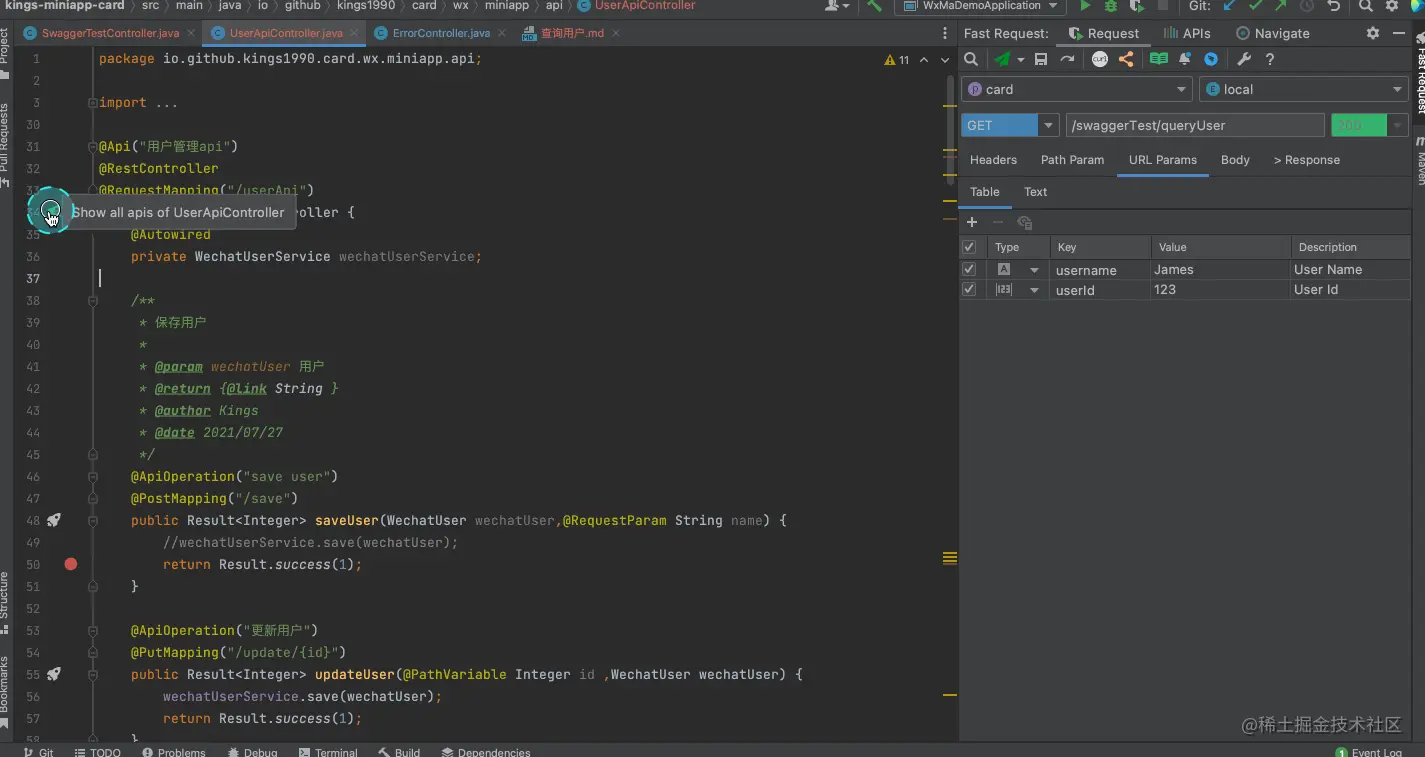Click the plus icon to add a parameter

coord(971,222)
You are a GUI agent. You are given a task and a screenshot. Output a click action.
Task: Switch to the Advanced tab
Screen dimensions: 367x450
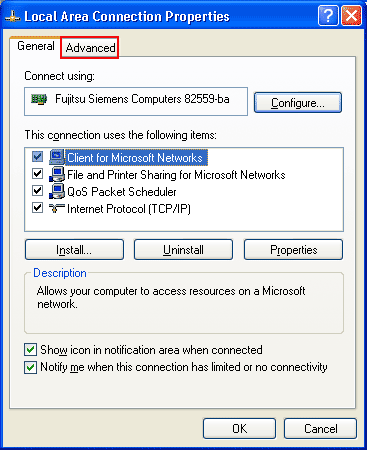click(90, 48)
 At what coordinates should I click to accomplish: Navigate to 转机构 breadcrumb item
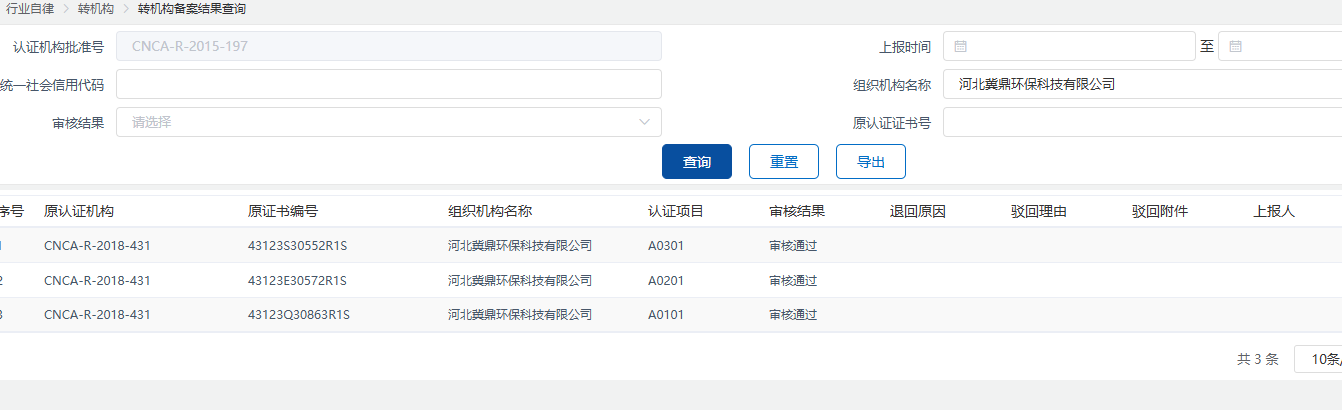click(x=96, y=9)
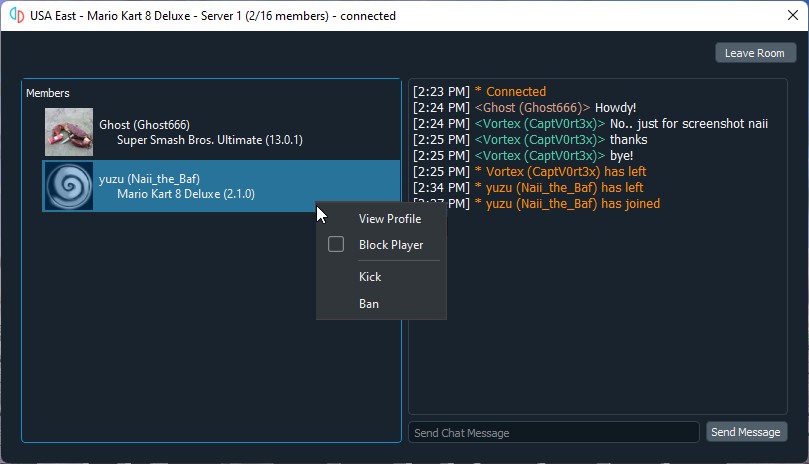Screen dimensions: 809x464
Task: Focus the Send Chat Message field
Action: 554,433
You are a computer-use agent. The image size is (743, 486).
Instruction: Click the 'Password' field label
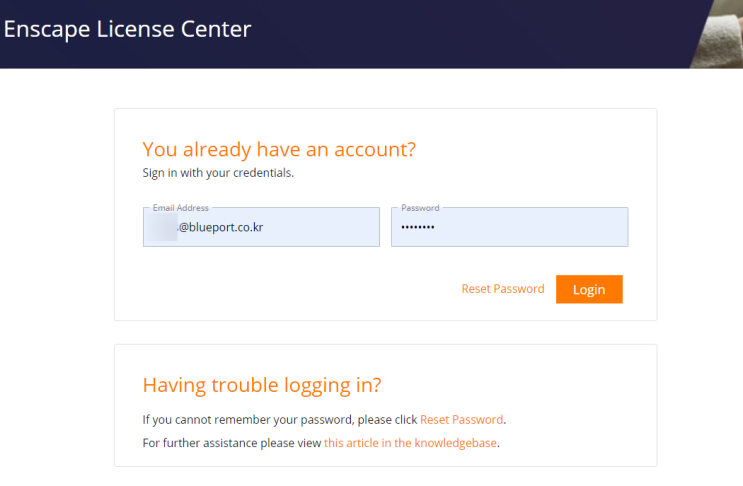point(420,208)
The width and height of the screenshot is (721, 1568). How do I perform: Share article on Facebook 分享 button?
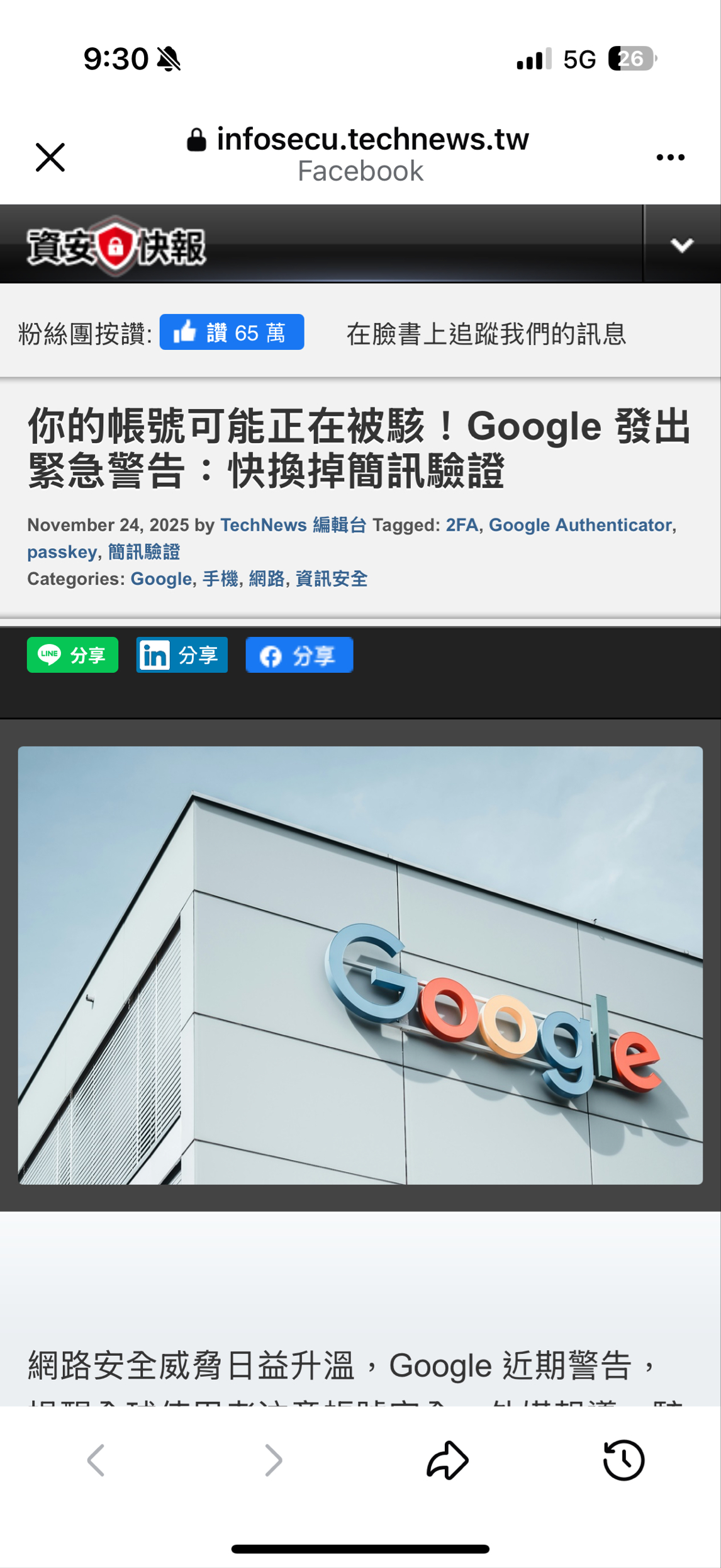[299, 655]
+===+
Make an exact copy of the lines of the records from the line containing "You are a GUI" through the final line, both ends included, but not of the pictures.

● Response to this task:
You are a GUI agent. You are given a task and a screenshot. Output a click action.
Task: Switch to the Advanced tab
Screen dimensions: 367x450
click(90, 48)
 At what coordinates should I click to accomplish: Navigate to 转机构 breadcrumb item
click(x=96, y=9)
Screen dimensions: 809x464
Task: Focus the Send Chat Message field
Action: 554,433
You are a computer-use agent. The image size is (743, 486).
Instruction: Click the 'Password' field label
point(420,208)
The width and height of the screenshot is (721, 1568). How do I perform: Share article on Facebook 分享 button?
[299, 655]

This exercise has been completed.